Task statement » Reproduce exactly the entries from the "The width and" line to the end. Skip all pictures.

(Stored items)
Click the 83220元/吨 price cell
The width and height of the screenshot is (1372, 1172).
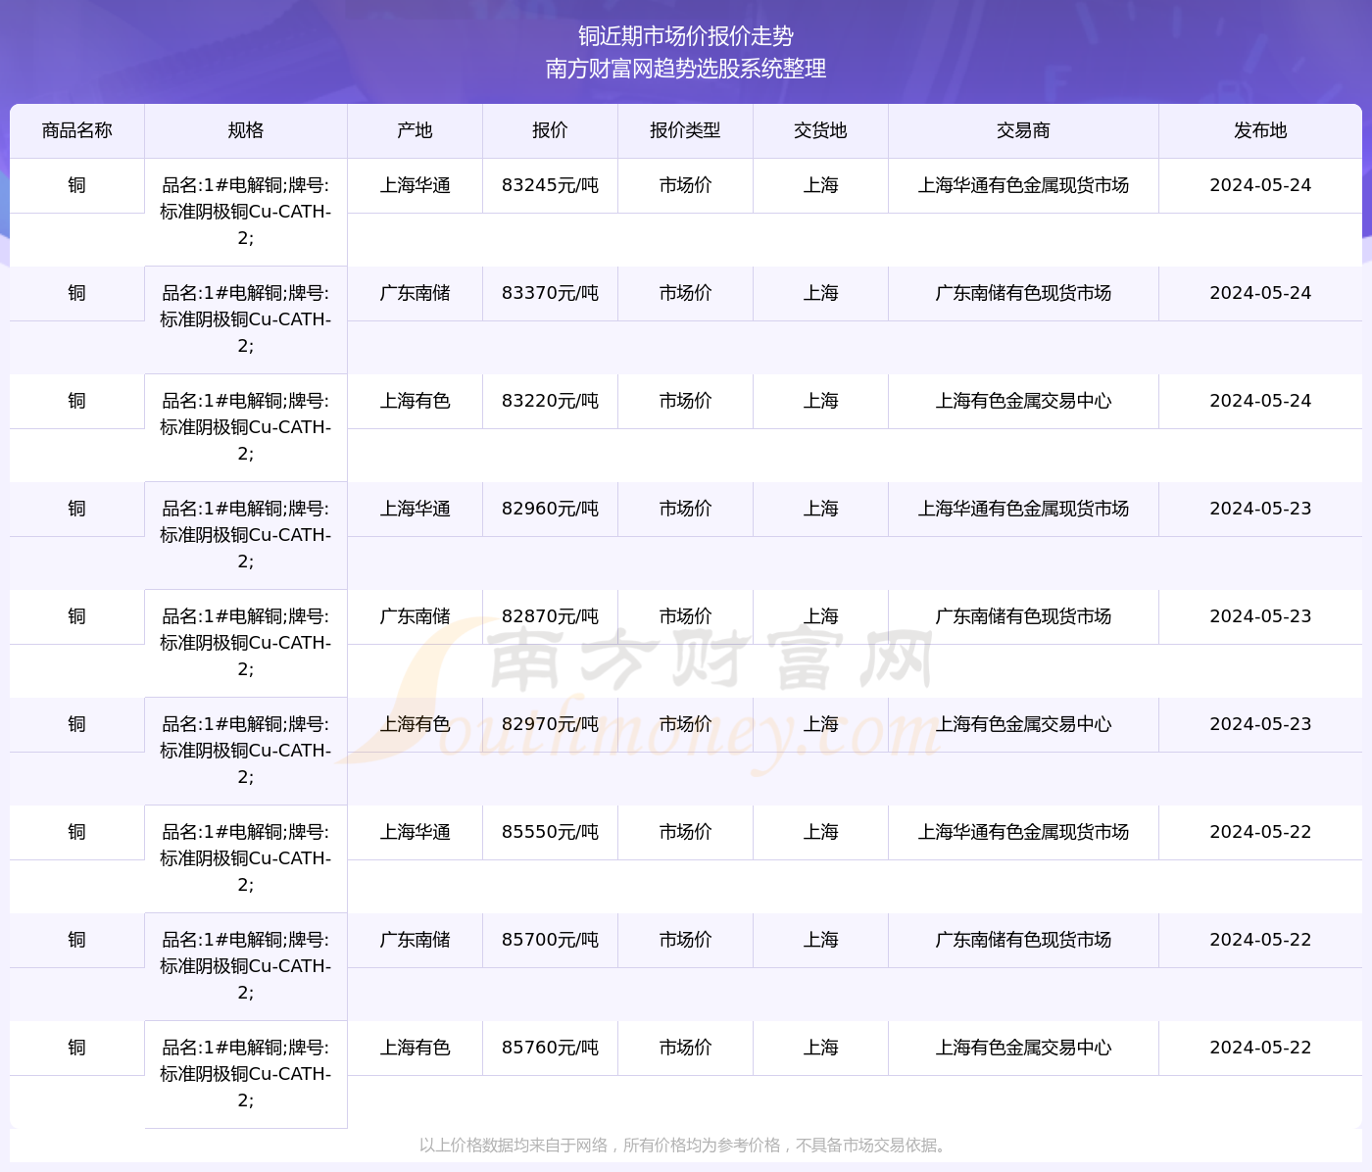[x=550, y=401]
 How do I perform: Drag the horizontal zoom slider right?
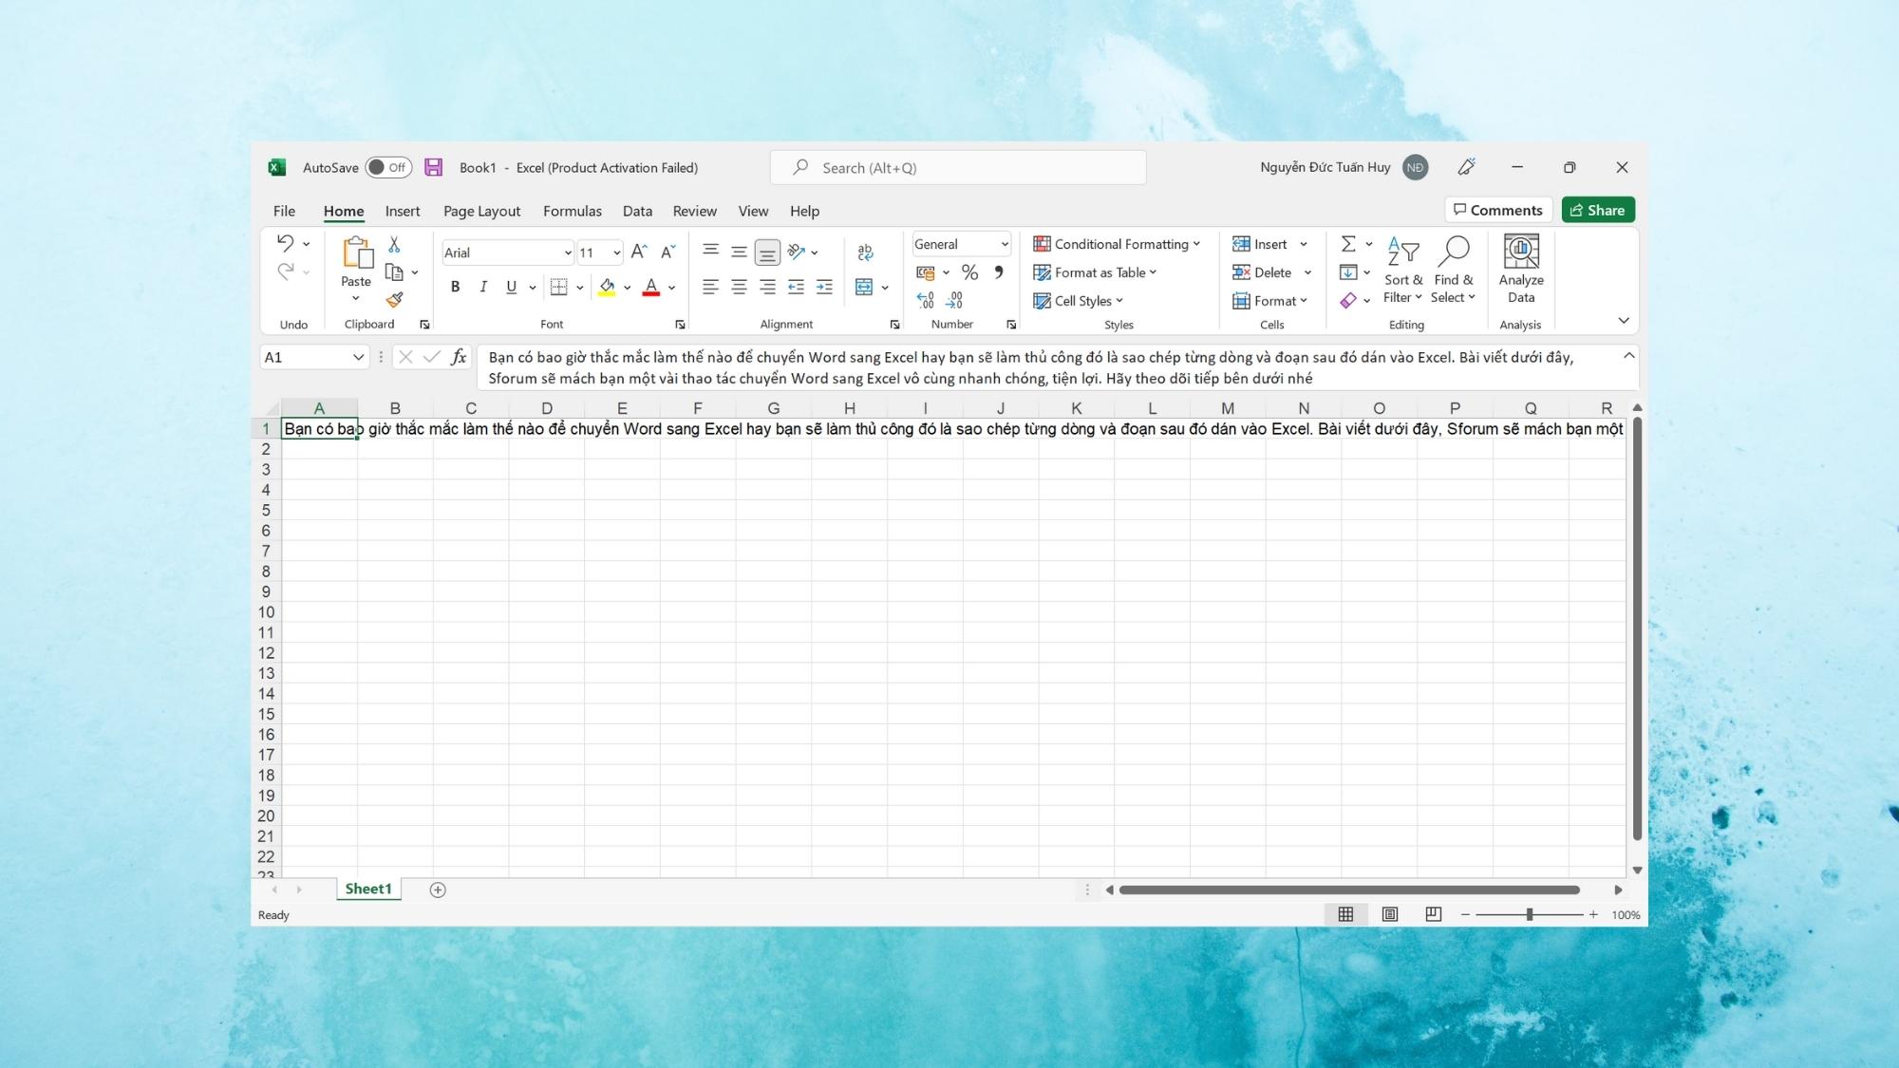(x=1529, y=914)
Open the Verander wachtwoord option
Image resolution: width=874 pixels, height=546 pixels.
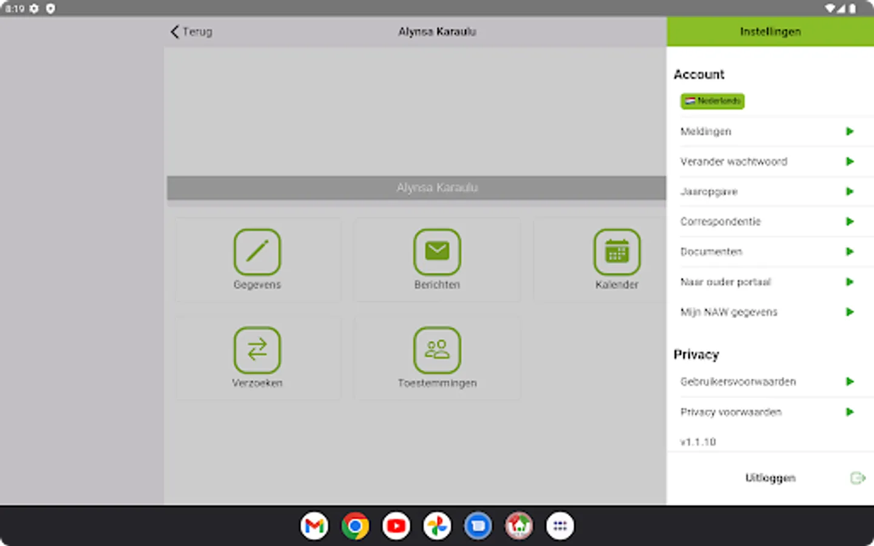[x=771, y=161]
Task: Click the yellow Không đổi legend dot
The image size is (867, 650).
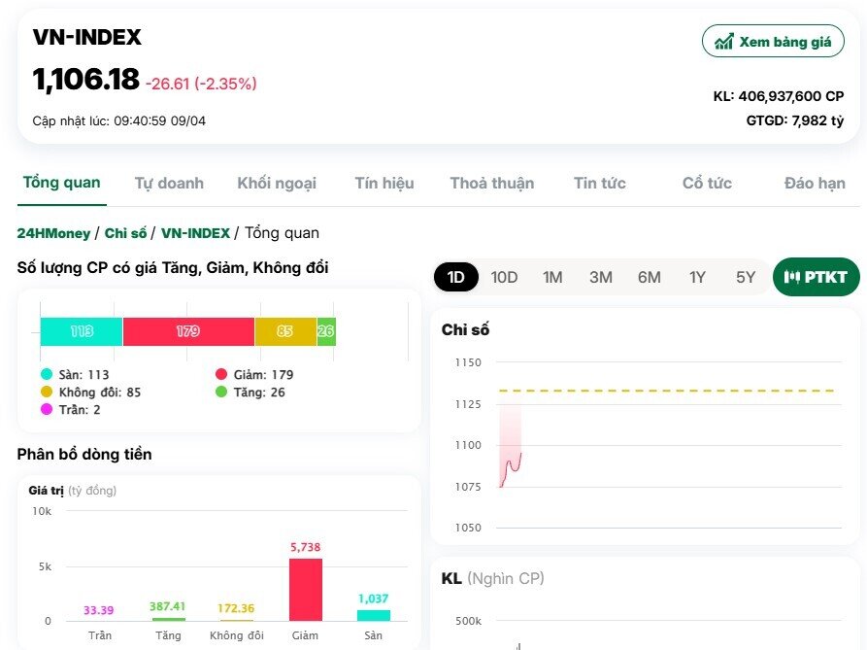Action: pyautogui.click(x=47, y=393)
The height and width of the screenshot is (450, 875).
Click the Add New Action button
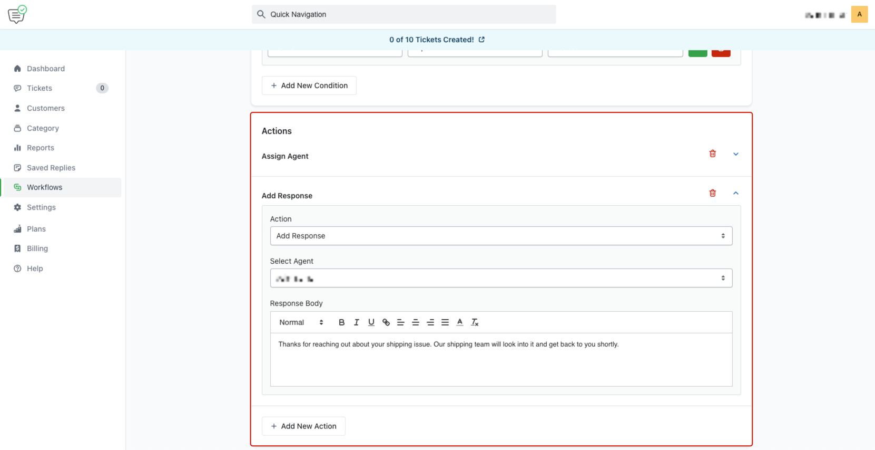(x=303, y=426)
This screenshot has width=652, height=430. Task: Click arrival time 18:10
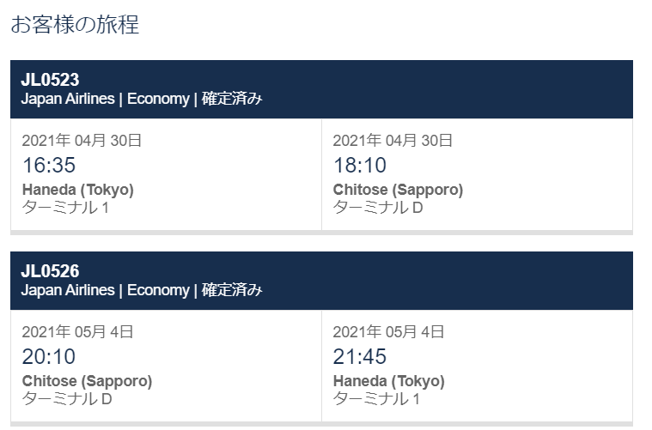[x=360, y=165]
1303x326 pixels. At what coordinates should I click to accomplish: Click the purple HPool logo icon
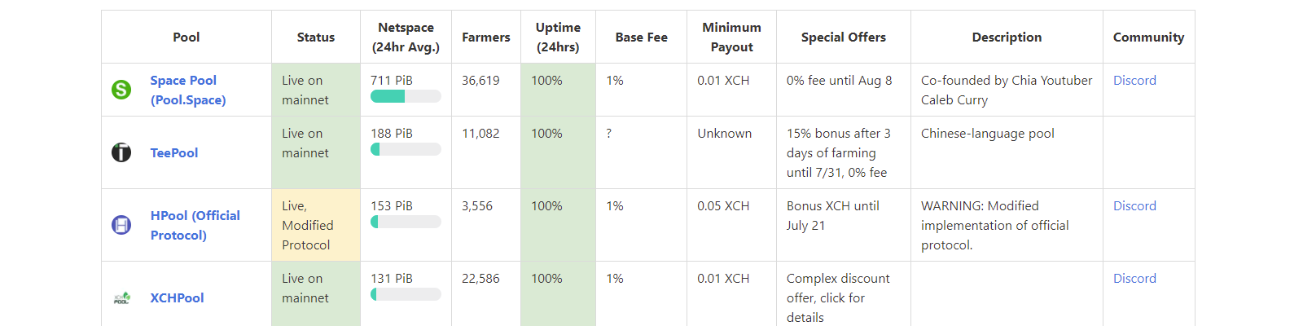pos(121,225)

Result for this exercise »
The width and height of the screenshot is (1372, 1172).
[x=550, y=401]
 How do I perform: Drag the horizontal zoom slider right?
(x=1529, y=914)
Open the Verander wachtwoord option
Image resolution: width=874 pixels, height=546 pixels.
[x=771, y=161]
Task: Click the yellow Không đổi legend dot
The image size is (867, 650).
Action: pyautogui.click(x=47, y=393)
The height and width of the screenshot is (450, 875).
Click the Add New Action button
(x=303, y=426)
This screenshot has width=652, height=430. Task: Click arrival time 18:10
[x=360, y=165]
1303x326 pixels. At what coordinates should I click to accomplish: Click the purple HPool logo icon
pos(121,225)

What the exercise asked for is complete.